A quarterly review keeps the positioning tied to reality. Pull win/loss data, NRR by segment, and any movement in the competitive set. If the data contradicts the positioning, the data wins.

FAQ

What is a positioning statement in simple terms? It is shorthand for the underlying positioning work: the choice of competitive alternatives, unique attributes, value, target market, and category that makes your product's value obvious to the right buyer. The "statement" framing is what trips most teams up. Positioning is a set of decisions, not a sentence.

How is a value proposition different from positioning? The value proposition is the buyer-facing promise tailored to a specific persona. Positioning is the internal strategic input that produces the value proposition. One positioning, several value propositions across segments and use cases.

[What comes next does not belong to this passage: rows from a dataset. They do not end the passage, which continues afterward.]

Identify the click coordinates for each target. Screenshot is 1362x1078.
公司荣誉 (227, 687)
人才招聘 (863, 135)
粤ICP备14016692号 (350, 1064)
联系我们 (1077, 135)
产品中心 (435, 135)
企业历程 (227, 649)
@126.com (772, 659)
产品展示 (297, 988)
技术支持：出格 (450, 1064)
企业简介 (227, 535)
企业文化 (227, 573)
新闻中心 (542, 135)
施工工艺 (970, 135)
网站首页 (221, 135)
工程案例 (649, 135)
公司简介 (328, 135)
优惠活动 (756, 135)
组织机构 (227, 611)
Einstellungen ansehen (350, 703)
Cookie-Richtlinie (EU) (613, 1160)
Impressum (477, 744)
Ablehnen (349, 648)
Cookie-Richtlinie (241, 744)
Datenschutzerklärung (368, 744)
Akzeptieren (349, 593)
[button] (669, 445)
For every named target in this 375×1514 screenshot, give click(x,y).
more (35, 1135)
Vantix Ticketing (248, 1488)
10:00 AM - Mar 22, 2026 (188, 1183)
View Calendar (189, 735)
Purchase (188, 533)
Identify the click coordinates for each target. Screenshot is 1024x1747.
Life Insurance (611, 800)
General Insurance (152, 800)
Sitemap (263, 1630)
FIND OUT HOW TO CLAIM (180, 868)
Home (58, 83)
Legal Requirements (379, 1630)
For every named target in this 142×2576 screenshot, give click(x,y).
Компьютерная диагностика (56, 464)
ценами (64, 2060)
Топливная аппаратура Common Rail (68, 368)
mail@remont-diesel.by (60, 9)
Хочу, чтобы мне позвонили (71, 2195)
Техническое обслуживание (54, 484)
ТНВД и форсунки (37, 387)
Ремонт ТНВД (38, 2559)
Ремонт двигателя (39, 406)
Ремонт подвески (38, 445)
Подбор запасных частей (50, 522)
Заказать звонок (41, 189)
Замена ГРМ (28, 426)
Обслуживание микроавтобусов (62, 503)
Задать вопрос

How long should a positioning document be? The five-component canvas fits on a single page. The sales narrative built on top of it runs three to five pages. If either is longer, you have not made enough choices yet.

How often should we revisit our positioning? Once a year, plus any time the competitive set, ICP, or product changes materially. Earlier-stage SaaS companies should expect to revisit it more often as they learn which segment closes fastest and which features actually drive value. Later-stage companies revisit it when they enter a new segment or face a serious new competitor.

Do we need to publish our positioning? No. Positioning is internal. The outputs of positioning (the homepage, the pitch deck, the sales narrative) are public. The canvas itself stays in the strategy doc.

What if my team disagrees about positioning? Good. The disagreement is information about which decisions have not been made. Run the five components as a workshop with sales, product, marketing, and customer success in the room. The session usually surfaces that the team is positioning the product five different ways, which is the actual problem.